Die mobile Nutzung des Internets ist mittlerweile deutlich verbreiteter als die Nutzung mit Notebooks oder PCs. Wie hat sich das auf Kommunikationsstrategien von Unternehmen ausgewirkt?
Markus Richter: Unternehmensressourcen müssen von überall abgerufen werden können und dem Mitarbeiter die Möglichkeit bieten am Kommunikationsprozessen teilnehmen zu können. Dazu haben sich Tools etabliert (z. B. Office365 von Microsoft mit SharePoint-Ablage, Teams zur Kommunikation, mobil nutzbaren Word-, Excel- und PowerPoint-Anwendungen). Die „Überall-und-jederzeit-Erreichbarkeit“ trägt sich auch nach außen; eine Supportanfrage darf keine zwei Tage durch das Unternehmen wandern, sondern sollte möglichst direkt im Live-Chat beantwortet werden. Die jeweiligen Kunden (B2C, B2B) rücken so deutlich näher an die eigene Organisation heran und sind oft auch direkt in die Prozesse integriert (bspw. gemeinsame Dokumentenablage mit Kunden, Online-Formulare zur Buchung freier Zeitslots in Kalendern). In allen Kommunikationsstrategien nach innen und außen gilt mittlerweile „Mobile First“.
Videoinhalte nehmen laut einer Studie von Cisco den größten Teil des Internets ein und erzielen auch in Social Media besonders gute Reichweiten und Verbreitung. Welche Formen von Videoinhalten sind grundsätzlich für Unternehmen nutzbar, von welchen raten Sie eher ab?
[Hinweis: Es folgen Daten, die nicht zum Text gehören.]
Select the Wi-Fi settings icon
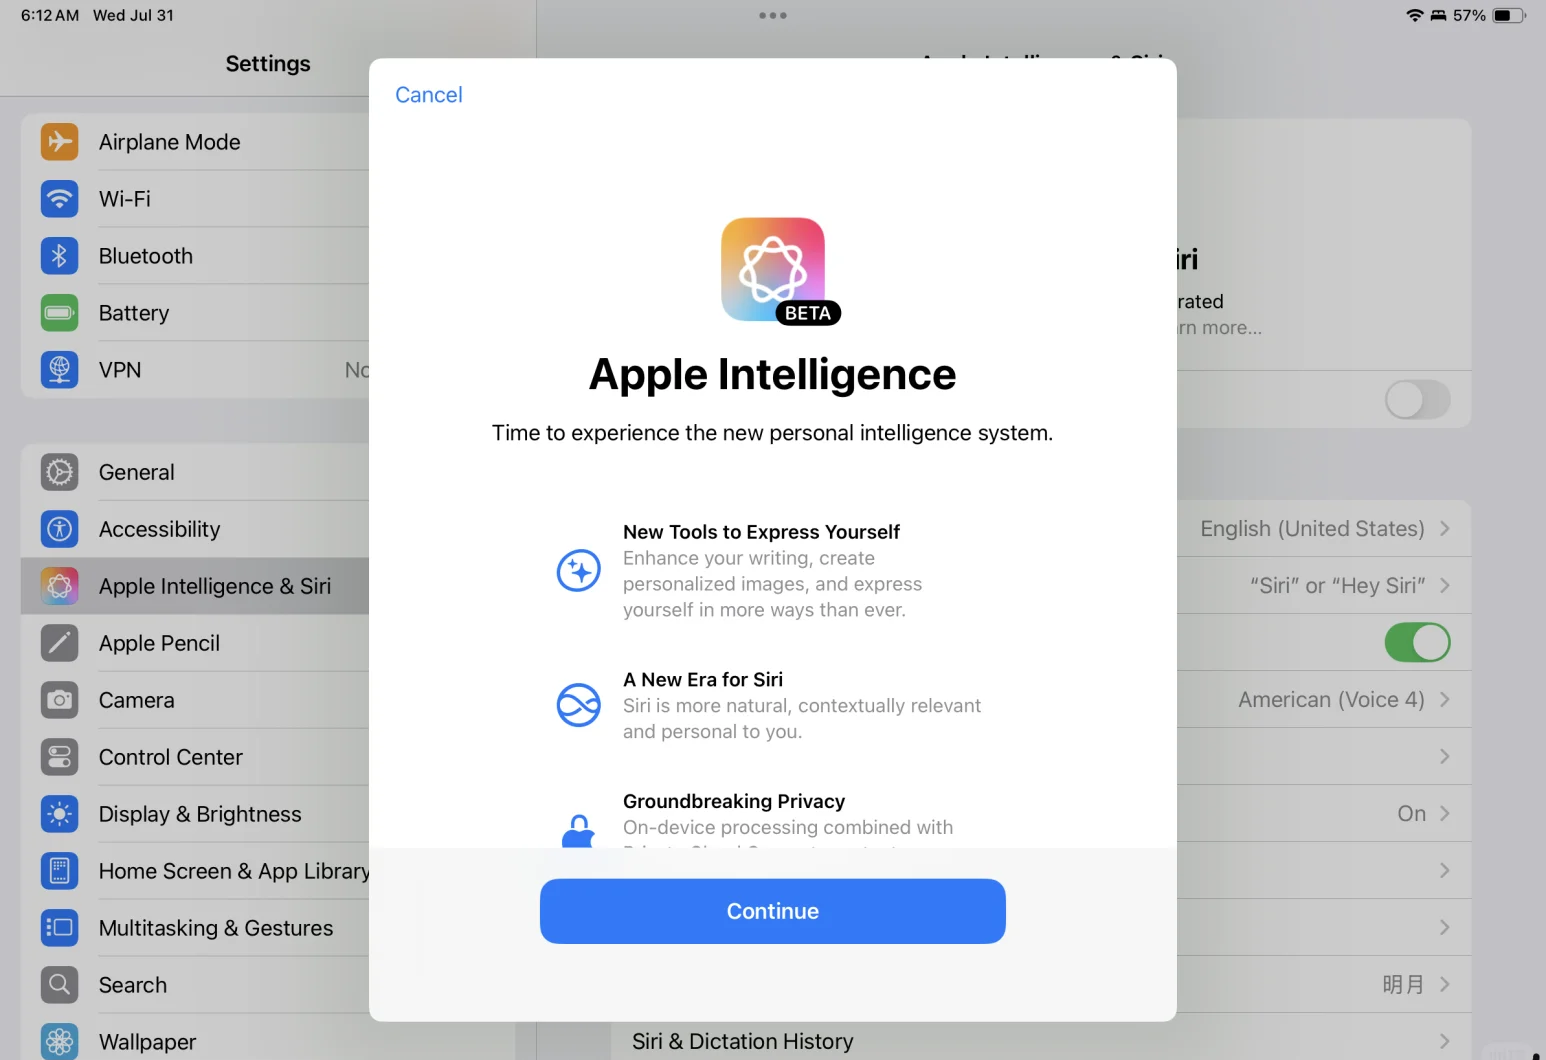The image size is (1546, 1060). (59, 199)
Markus Richter: Das kommt zunächst auf das Unternehmen, Branche, Leistungen und Zielgruppen an. Für viele Produkte und Dienstleistungen empfehlen sich Erklärvideos, die lange Textwüsten ablösen und die Botschaft oder den USP kurz und knackig in wenigen Minuten auf den Punkt bringen. Im E-Recruiting beispielsweise kommunizieren nahbare Videos eine vertrauenserweckende Authentizität, indem man den künftigen Arbeitsplatz, die Kollegen, den Vorgesetzten und Aufgaben direkt im Bewegtbild zu sehen bekommt. Auch zur Präsentation von Referenzen lohnen sich kurzweilige und prägnante Videos und zeigen oft viel anschaulicher und lebendiger das erfolgreiche Ergebnis gegenüber mehrseitigen PDFs. Es gilt: Langeweile in Videos sollte vermieden werden.
Influencer-Marketing ist ein schnell wachsender Bereich, auch in Deutschland. Welche sind aus Ihrer Sicht die wichtigsten Trends in dieser Nische?
Markus Richter: Der Einsatz von Influencer-Marketing geht heute weit über die Ursprünge in den Bereichen Mode und Beauty hinaus. Mittlerweile gibt es auch Sport-, Gaming-, Reise-, Technik-, Auto- oder kulinarische Beeinflusser, mit denen Unternehmen gemeinsame Kampagnen umsetzen können. Die Nutzung dieses „organischen Contents“ wertet Produkt und Marke auf und vermindert negative Aspekte klassischer Anzeigenwerbung (Werbeblocker, negative Einstellung gegenüber „Störern“). Allerdings sollte der Influencer sehr bewusst für den Marken-Fit ausgewählt werden, da Risiken durch unpassende Kooperationen oder negative Entwicklungen rund um den Influencer bestehen.